Certains pourraient objecter qu’en cas d’adoption par un gouvernement d’extrême droite de lois portant atteinte à l’égalité de statut de certaines minorités, les tribunaux invalideraient ces mesures législatives. Peut-être, mais un certain nombre de personnes en souffriraient d’ici là, et le simple fait d’autoriser un parti à prôner ouvertement des finalités antidémocratiques nuirait à la vie politique du pays, en laissant entendre aux citoyens que de tels objectifs pourraient être acceptables.
La crainte que des personnalités d’extrême droite ne deviennent des martyrs est également infondée, dans la mesure où les populistes d’extrême droite se présentent déjà comme tels. Leur stratégie habituelle consiste à persuader les citoyens qu’un establishment malfaisant les opprime, et qu’ils sont les seuls à oser dire la vérité aux détenteurs du pouvoir.
Il suffit d’écouter Marine Le Pen en France ou Nigel Farage au Royaume-Uni. Même lorsqu’ils ont toute liberté de se mesurer politiquement à leurs adversaires (bien qu’ils aient apparemment enfreint certaines règles fondamentales), ils se présentent comme les victimes de manœuvres orchestrées par l’élite.
Une objection plus sérieuse demeure.
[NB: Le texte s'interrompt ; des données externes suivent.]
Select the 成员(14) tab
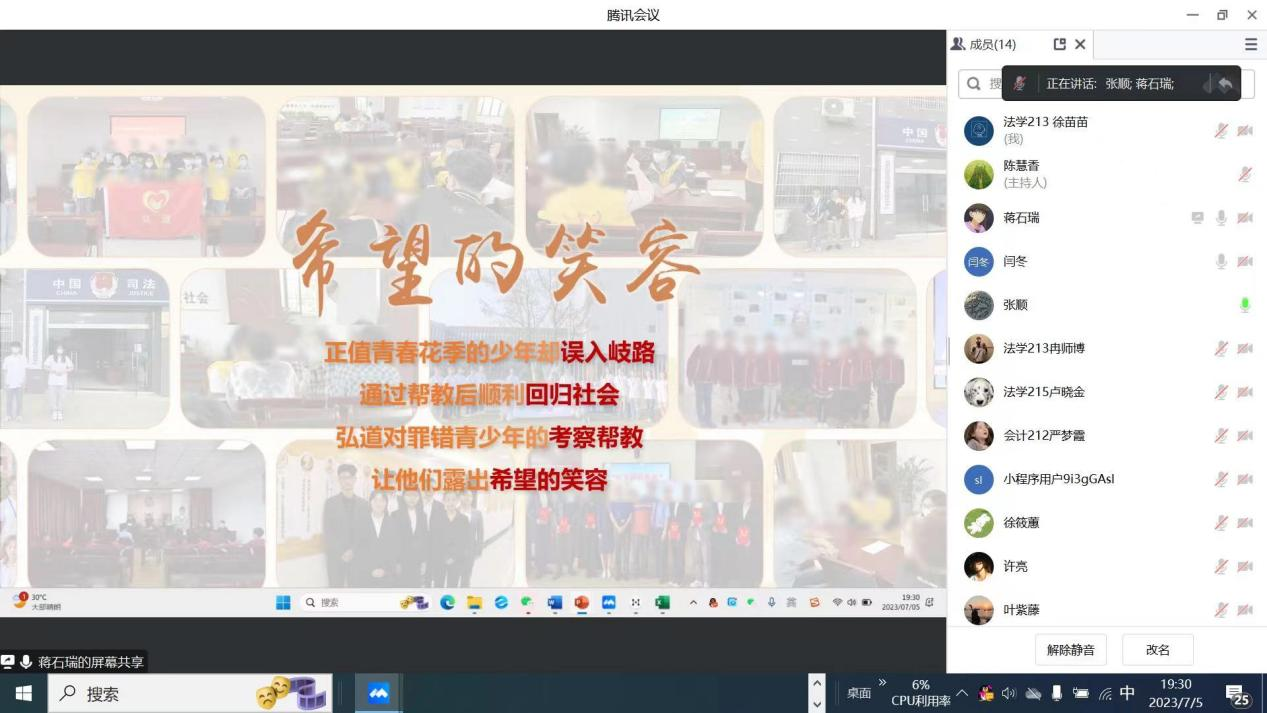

Si l’on reproche à l’extrême droite de chercher à exclure certaines personnes de la compétition politique ou de truquer le scrutin démocratique (un argument également avancé contre l’AfD), il semble en effet paradoxal que la défense de la démocratie passe par l’exclusion d’un parti de la course.
Cet argument néglige toutefois lui aussi un point essentiel : l’extrême droite a tendance à rejeter le compromis démocratique fondamental que tous les autres ont accepté. Alors que la démocratie repose sur une volonté mutuelle d’être gouvernés par celui qui remporte les élections, de nombreux dirigeants d’extrême droite indiquent clairement refuser d’honorer cet accord. Ces responsables entendent exercer un pouvoir sans contrôle, et n’être gouvernés ni par un establishment prétendument corrompu, ni par des représentants de minorités qu’ils ne considèrent pas comme faisant partie du « vrai peuple ».
Ce point ne relève pas de la simple hypothèse. Les personnalités d’extrême droite qui accèdent au pouvoir – qu’il s’agisse de Viktor Orban en Hongrie, de Jaroslaw Kaczynski en Pologne, ou de Donald Trump aux États-Unis – tentent systématiquement de faire pencher en leur faveur ce qui devrait être un terrain de jeu équitable. Donnez à un parti d’extrême droite suffisamment de temps et de pouvoir, et il est probable qu’il instaure un « autoritarisme compétitif » : un système dans lequel des élections ont toujours lieu, mais ne sont plus équitables.
C’est la raison pour laquelle il est injustifié de dénoncer un deux poids deux mesures entre démocrates et autoritaires. Les uns souhaitent préserver la concurrence politique, tandis que les autres entendent l’anéantir définitivement.